*What the exercise asks:* Nothing in the records below should be altered in the copy, although the pictures must be left out.

Stored data entries
■ ■ ■
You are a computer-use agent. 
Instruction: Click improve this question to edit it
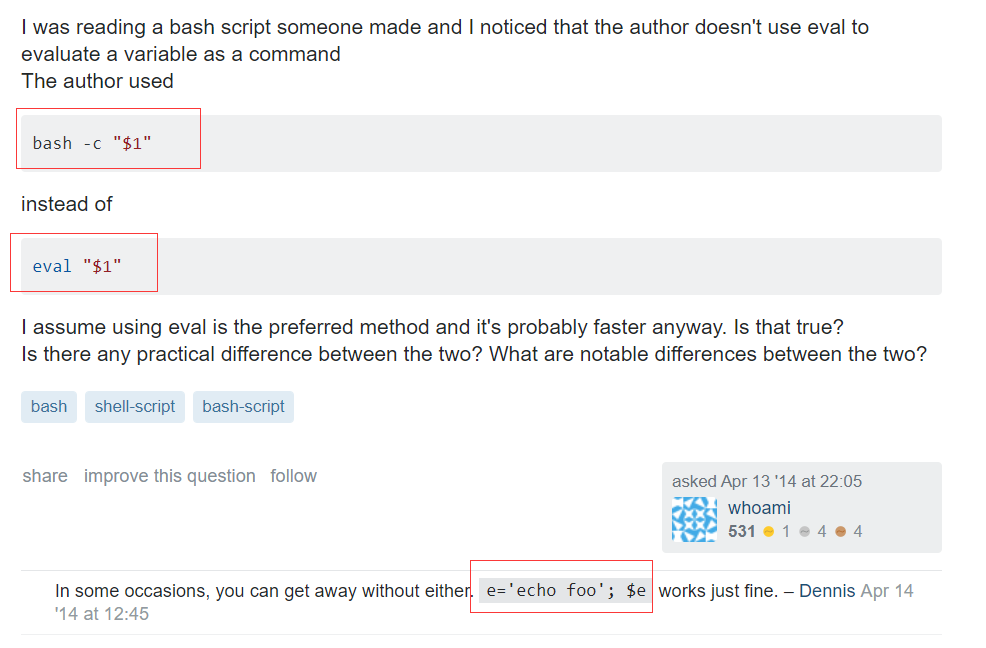click(169, 476)
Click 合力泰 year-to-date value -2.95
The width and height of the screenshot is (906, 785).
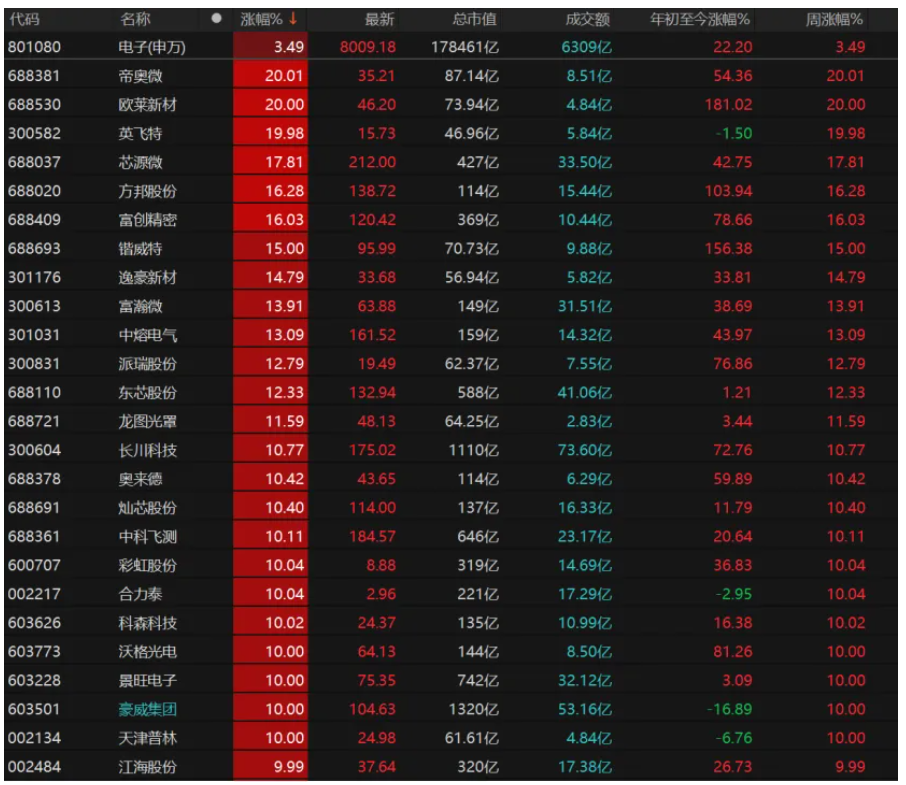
■ ■ ■
*Result:*
You are a computer-use agent. 
Instruction: Click improve this question to edit it
click(169, 476)
Click 合力泰 year-to-date value -2.95
The width and height of the screenshot is (906, 785).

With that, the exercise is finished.